#### Your assignment:
From the line containing "You are a computer-use agent. Viewport: 950px" to the last line of the records below, repeat every line exactly and add nothing else.

Data for analysis Start Marker

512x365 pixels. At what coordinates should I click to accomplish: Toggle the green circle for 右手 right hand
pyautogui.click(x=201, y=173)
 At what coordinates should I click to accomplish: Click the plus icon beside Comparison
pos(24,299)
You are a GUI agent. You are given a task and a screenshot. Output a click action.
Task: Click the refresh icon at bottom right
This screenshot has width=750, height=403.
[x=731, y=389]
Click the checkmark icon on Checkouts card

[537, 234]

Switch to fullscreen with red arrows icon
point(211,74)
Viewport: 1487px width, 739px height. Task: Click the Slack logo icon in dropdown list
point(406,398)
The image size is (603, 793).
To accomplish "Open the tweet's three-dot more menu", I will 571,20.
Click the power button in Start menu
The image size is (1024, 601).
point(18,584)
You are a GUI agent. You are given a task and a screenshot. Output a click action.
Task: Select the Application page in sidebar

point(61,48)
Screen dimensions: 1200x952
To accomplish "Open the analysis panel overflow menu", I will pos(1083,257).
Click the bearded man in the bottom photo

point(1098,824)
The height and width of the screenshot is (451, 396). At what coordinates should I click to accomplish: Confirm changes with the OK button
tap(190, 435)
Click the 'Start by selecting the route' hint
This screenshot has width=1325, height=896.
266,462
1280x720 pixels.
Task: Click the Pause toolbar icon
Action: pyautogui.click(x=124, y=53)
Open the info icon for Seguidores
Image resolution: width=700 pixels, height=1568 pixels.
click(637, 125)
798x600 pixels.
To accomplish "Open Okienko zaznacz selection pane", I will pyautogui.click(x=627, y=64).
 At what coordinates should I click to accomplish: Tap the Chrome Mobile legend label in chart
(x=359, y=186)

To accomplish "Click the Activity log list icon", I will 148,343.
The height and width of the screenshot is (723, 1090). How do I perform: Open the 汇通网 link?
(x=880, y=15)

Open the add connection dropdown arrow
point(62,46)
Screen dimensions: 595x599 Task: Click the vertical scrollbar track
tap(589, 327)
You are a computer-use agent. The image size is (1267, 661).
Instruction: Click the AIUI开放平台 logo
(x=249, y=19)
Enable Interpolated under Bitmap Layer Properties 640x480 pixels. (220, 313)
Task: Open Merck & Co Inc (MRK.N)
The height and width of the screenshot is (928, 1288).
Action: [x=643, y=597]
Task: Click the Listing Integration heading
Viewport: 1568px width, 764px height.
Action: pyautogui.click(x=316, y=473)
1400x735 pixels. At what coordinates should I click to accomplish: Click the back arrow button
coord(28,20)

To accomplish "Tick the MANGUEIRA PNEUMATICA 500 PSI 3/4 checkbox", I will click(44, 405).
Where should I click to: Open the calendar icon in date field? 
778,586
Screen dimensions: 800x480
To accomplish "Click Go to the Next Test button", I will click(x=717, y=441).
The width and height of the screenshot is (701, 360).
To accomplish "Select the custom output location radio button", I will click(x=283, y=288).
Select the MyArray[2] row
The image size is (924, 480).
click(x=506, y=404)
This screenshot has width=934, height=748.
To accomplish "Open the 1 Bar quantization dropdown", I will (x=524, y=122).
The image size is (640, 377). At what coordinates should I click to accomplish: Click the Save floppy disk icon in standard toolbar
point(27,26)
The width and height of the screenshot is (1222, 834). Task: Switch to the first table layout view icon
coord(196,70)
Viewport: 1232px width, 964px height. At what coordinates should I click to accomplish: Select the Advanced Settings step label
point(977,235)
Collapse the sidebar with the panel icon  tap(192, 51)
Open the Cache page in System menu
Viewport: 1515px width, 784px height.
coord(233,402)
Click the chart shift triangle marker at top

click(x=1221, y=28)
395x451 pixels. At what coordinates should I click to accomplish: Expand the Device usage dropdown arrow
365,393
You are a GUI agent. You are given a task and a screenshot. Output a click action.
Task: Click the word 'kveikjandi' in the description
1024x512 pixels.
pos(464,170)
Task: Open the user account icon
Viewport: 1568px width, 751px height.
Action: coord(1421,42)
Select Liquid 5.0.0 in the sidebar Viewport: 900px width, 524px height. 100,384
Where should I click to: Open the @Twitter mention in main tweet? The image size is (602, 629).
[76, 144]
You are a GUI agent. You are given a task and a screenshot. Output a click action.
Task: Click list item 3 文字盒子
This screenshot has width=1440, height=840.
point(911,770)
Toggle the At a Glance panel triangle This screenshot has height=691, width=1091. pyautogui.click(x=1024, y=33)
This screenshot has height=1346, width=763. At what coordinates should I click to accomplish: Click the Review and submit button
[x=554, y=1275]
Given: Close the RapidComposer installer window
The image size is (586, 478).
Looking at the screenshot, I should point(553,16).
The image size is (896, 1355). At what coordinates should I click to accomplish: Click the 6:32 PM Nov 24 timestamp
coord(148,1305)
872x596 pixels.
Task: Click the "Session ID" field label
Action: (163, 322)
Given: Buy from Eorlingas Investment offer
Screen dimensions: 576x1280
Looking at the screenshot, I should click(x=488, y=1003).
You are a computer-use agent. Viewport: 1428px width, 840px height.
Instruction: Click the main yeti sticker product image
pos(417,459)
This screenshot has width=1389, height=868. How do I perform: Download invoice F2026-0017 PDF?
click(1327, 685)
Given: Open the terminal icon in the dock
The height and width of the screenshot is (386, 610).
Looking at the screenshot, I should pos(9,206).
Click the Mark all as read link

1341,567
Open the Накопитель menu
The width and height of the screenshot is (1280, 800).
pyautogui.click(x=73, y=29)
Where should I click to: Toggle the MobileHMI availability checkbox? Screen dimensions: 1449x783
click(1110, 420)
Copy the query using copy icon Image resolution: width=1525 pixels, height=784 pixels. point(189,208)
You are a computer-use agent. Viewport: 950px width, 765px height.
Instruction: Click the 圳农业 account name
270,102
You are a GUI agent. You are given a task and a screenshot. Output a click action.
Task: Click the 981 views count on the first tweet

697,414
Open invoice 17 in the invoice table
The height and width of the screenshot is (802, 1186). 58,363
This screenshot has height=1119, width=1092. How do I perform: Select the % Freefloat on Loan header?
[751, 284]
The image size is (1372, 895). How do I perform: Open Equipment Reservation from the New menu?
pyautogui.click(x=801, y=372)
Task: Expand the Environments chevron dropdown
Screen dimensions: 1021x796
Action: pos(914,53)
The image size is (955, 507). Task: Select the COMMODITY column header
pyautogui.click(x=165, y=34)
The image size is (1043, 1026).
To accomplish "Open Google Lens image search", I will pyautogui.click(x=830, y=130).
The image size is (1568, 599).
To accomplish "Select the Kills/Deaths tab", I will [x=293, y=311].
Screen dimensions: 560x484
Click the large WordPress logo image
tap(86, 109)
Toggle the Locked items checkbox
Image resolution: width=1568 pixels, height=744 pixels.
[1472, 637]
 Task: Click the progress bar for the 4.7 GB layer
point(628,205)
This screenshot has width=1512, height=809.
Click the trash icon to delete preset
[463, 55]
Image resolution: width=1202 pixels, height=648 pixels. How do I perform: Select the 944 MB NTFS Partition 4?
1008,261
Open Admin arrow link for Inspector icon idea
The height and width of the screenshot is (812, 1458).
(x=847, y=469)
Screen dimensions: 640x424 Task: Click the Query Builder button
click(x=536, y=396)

Data for analysis End Marker

#### Reply:
You are a computer-use agent. Viewport: 950px width, 765px height.
Instruction: Click the 圳农业 account name
270,102
You are a GUI agent. You are given a task and a screenshot. Output a click action.
Task: Click the 981 views count on the first tweet

697,414
Open invoice 17 in the invoice table
The height and width of the screenshot is (802, 1186). 58,363
This screenshot has height=1119, width=1092. How do I perform: Select the % Freefloat on Loan header?
[751, 284]
The image size is (1372, 895). How do I perform: Open Equipment Reservation from the New menu?
pyautogui.click(x=801, y=372)
Task: Expand the Environments chevron dropdown
Screen dimensions: 1021x796
Action: pos(914,53)
The image size is (955, 507). Task: Select the COMMODITY column header
pyautogui.click(x=165, y=34)
The image size is (1043, 1026).
To accomplish "Open Google Lens image search", I will pyautogui.click(x=830, y=130).
The image size is (1568, 599).
To accomplish "Select the Kills/Deaths tab", I will [x=293, y=311].
Screen dimensions: 560x484
Click the large WordPress logo image
tap(86, 109)
Toggle the Locked items checkbox
Image resolution: width=1568 pixels, height=744 pixels.
[1472, 637]
 Task: Click the progress bar for the 4.7 GB layer
point(628,205)
This screenshot has width=1512, height=809.
Click the trash icon to delete preset
[463, 55]
Image resolution: width=1202 pixels, height=648 pixels. How do I perform: Select the 944 MB NTFS Partition 4?
1008,261
Open Admin arrow link for Inspector icon idea
The height and width of the screenshot is (812, 1458).
(x=847, y=469)
Screen dimensions: 640x424 Task: Click the Query Builder button
click(x=536, y=396)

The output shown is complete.